When a relative clause modifies a noun, one or another of the nouns in the relative clause refers to the antecedent — although in Basque the relative clause occurs before the noun it modifies, so say rather one of them refers to the postcedent. In my enthusiastically tidy mechanical tinkering ten years ago, I worried about how to specify such things unambiguously. Basque's solution? Omit the referring word entirely. Which also means you omit all the affixes that would have been on that noun in the relative clause; and Basque really pours on the affixes. So, as a result of omitting the shared noun from the relative clause, you may be omitting important information about its role in the relative clause, thus important information about how the relative clause relates to the noun it modifies, leaving lots of room for ambiguity which the audience just resolves from context. Now that's a natural language feature; I love it.

The 1972 dissertation took time out (and space, and effort) to argue, in describing this omission of the shared noun, that the omitted noun is deleted in place, rather than moved somewhere else and then deleted. This struck me as a good example of what can happen when you try to describe something (here, Basque) using a structure (here, conventional phrase-structure grammar) that mismatches the thing described, and have to go through contortions to make it come out right. It reminded me of debating how many angels can dance on the head of a pin.

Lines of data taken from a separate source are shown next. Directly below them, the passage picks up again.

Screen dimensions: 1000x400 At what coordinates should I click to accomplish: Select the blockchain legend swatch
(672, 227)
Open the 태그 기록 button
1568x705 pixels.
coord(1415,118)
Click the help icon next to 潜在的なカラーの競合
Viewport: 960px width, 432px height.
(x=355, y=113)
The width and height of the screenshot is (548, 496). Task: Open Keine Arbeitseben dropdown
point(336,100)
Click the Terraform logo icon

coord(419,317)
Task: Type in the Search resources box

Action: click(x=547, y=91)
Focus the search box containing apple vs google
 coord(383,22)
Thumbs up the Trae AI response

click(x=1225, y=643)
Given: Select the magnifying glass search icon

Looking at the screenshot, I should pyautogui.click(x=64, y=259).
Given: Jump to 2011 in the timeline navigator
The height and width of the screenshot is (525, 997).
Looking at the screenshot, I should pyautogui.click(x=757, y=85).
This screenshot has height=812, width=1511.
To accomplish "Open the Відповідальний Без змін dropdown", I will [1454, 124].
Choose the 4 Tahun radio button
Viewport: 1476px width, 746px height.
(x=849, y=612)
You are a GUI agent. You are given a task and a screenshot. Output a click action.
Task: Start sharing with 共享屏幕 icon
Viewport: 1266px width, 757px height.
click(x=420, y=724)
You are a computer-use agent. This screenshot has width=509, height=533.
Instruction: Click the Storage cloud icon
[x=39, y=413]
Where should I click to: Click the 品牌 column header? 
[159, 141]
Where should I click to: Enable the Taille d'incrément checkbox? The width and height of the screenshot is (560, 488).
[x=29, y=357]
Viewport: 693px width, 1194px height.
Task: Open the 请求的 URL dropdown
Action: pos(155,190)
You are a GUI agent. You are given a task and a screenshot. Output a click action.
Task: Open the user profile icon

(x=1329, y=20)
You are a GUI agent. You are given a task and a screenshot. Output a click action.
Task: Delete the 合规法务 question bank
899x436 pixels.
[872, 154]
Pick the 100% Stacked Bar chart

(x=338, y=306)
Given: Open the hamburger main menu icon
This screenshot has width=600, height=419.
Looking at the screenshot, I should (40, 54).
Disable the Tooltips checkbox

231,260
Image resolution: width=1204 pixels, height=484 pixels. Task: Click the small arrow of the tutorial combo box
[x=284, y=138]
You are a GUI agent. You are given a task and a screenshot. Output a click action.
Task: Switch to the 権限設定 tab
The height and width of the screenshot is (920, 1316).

The sense of mismatch only got stronger when I noticed, early in the dissertation's treatment, parenthetical remark "(questions of definiteness versus indefiniteness will not be raised here)". He'd put lots of attention into things dictated by his paradigm even though they don't correspond to obvious visible features of the language, while dismissing obvious visible things his paradigm said shouldn't matter.

Like I was saying earlier: determination to make one or another paradigm work is the wind in science's sails.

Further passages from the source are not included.